This blog was written by an independent guest blogger.
More and more organizations are adopting Kubernetes, but they’re encountering security challenges along the way. In the fall 2020 edition of its “State of Container and Kubernetes Security” report, for instance, StackRox found that nearly 91% of surveyed organizations had adopted Kubernetes, with a majority (75%) of participants revealing that they had deployed the container orchestration platform into their production environments. Even so, nine in 10 respondents said that they had experienced a security incident involving a misconfiguration, vulnerability or runtime error in their container and Kubernetes environments over the last 12 months. Nearly half (44%) went on to say that they had delayed moving an application into production as a result of their security concerns.
These findings highlight the need for organizations to ensure their Kubernetes configurations complement their security requirements. As part of this process, administrators can focus in on protecting their clusters, which are part of the Kubernetes architecture. After defining what a cluster is, this blog post will explore the two sets of components that exist within a cluster and provide guidance on how organizations can secure those components along the way.
Understanding the Kubernetes cluster
On its website, Kubernetes says that customers get a cluster—or a set of one or more worker machines called “nodes” that are responsible for running a containerized application—whenever they deploy Kubernetes. These nodes host pods, groups of one or more containers which function as the application workload’s components. Ultimately, Kubernetes makes it possible for administrators to manage the nodes and the cluster more generally, including events that affect either, by using the control plane.

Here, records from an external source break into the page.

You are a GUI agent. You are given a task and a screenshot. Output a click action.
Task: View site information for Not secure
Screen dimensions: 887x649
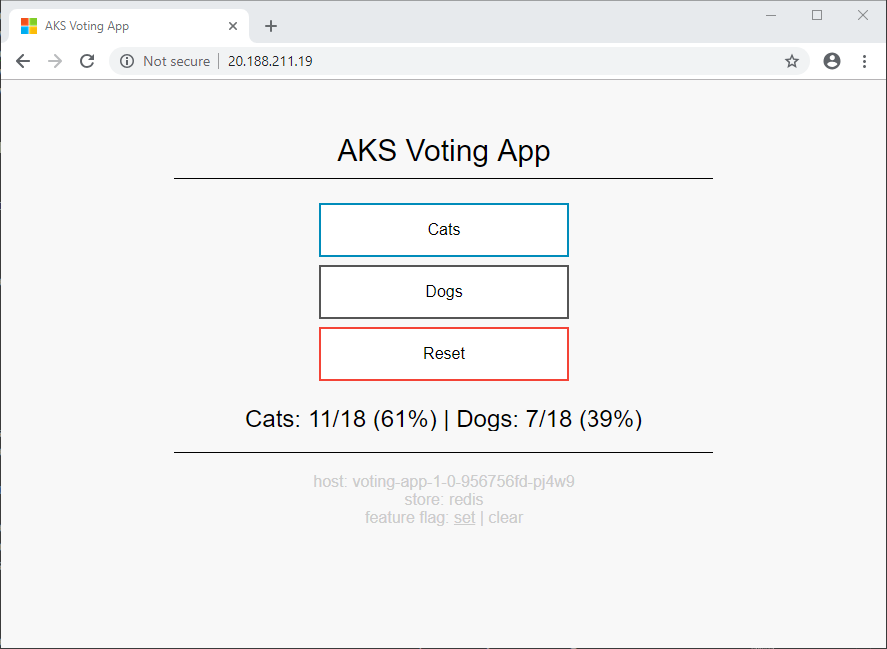127,61
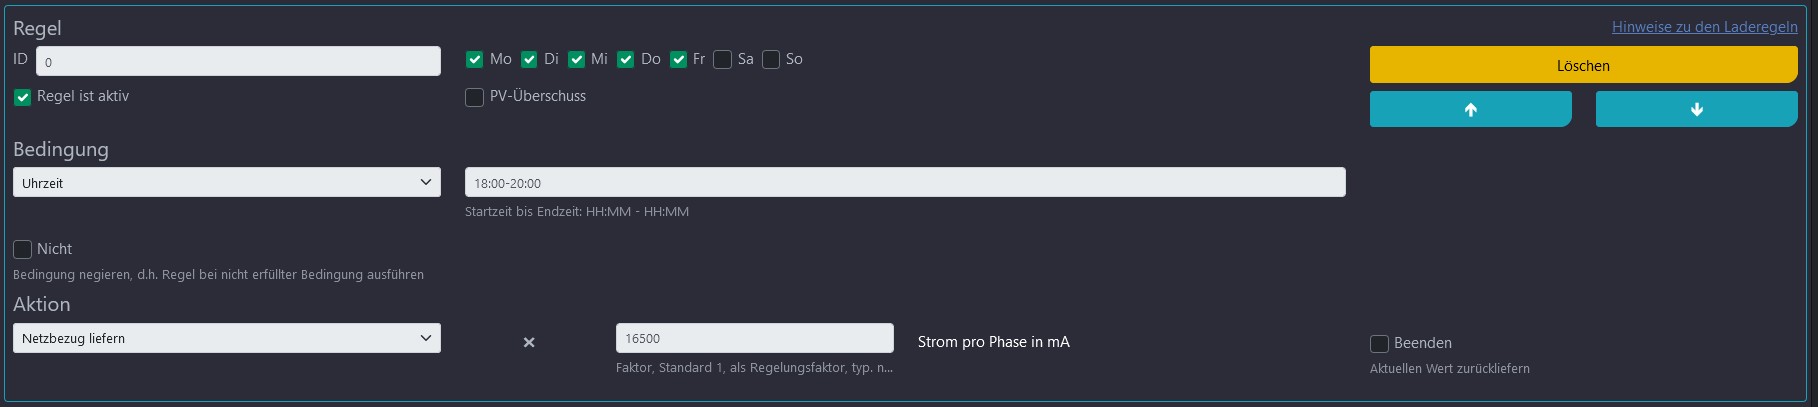Click the Löschen button
The image size is (1818, 407).
point(1584,65)
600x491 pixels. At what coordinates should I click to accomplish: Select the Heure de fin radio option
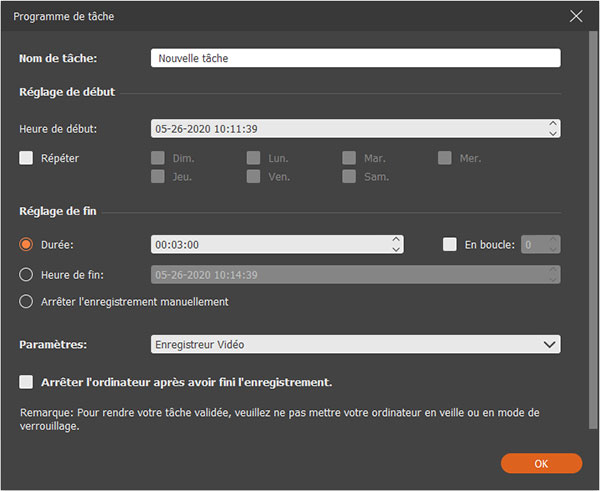[x=27, y=274]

Administrators can secure a Kubernetes cluster by specifically directing their efforts to the control plane and the worker nodes.
The control plane
Within the control plane, administrators can focus their security measures on five components: kube-apiserver, etcd, kube-scheduler, kube-controller-manager and cloud-controller-manager.
The kube-apiserver is the main implementation of a Kubernetes API server within a Kubernetes deployment. It scales horizontally as administrators deploy more instances of kube-apiserver to balance traffic within their environments. As the front end for the Kubernetes control plane, the API server potentially exposes the Kubernetes API. Administrators can secure this element by upgrading to the newest version of Kubernetes and by applying updates, thereby closing security gaps. From there, administrators can restrict access to the Kubernetes API server by setting up authentication for Kubernetes API clients and ensuring all API traffic is encrypted using TLS.
A key value store, etcd functions as the backing store for all Kubernetes cluster data. Administrators might want to consider having a back-up plan for that data. Similar to the kube-apiserver, they can once again turn to encryption, authentication and access control as a means of gaining visibility over read and write access to that data store.
Within the control plane, administrators can use the kube-scheduler component to function for newly created pods that don’t have an assigned node at the time of their inception. They can then assign a node for those pods to run on depending on resource requirements, policy constraints, data locality and other factors. To optimize the security of this element, administrators can restrict the file permissions on the kube-scheduler, configure the service to serve HTTPS only and bind it to a localhost interface.
This feature of the control plane is responsible for running processes launched by the node controller, which responds to when nodes go down; the replication controller, which ensures that there’s a correct number of pods deployed in the system; as well as other controllers. StackRox recommends that administrators secure the kube-controller-manager by following all of the same security guidelines used for the kube-scheduler, with the addition that administrators “ensure that an individual service account credential is configured per controller in conjunction with Kubernetes RBAC to ensure the control loops run with minimum required permissions.”
Last but not least in the control plane is the cloud-controller-manager, or the component that enables administrators to link the cluster into their cloud provider’s API. Administrators can use the cloud-controller-manager to run controllers that are specific to their cloud provider. To make sure this element is secure, however, they need to follow the same guidelines identified for the kube-controller-manager above.
Administrators need to secure three parts of a Kubernetes worker node: the kubelet, kube-proxy and container runtime.
Found within each node of a cluster, the kubelet ensures that all containers are running within a pod. It goes a step further by using various pod specifications to make sure that those containers are running optimally. Even so, it provides this visibility only to containers created by Kubernetes. In support of this feature, administrators can apply available patches to remediate vulnerabilities that are identified in the kubelet. They can also use strong authentication and authorization to limit who can access this cluster element.
Like the kubelet, kube-proxy runs on each node in the cluster. This feature enforces network rules on nodes, including specifications for allowing network communication from outside the cluster. Administrators can secure this component by restricting file permissions if they’re using a file-based kubeconfig file and by using a secured port to facilitate protected communication with the API server.
Container runtime lives up to its name. It’s the component that is responsible for running containers available via Docker and other runtimes. Administrators can secure that software by looking more broadly to the security of their containers. This includes reviewing their containers’ privileges and disallowing SSH services from running inside a container.
That’s not all
Securing the Kubernetes architecture doesn’t end with the above discussion, however. It’s important to note that there are also add-ons that use Kubernetes resources to implement cluster features. Kubernetes’ documentation provides more information on how to secure those add-ons.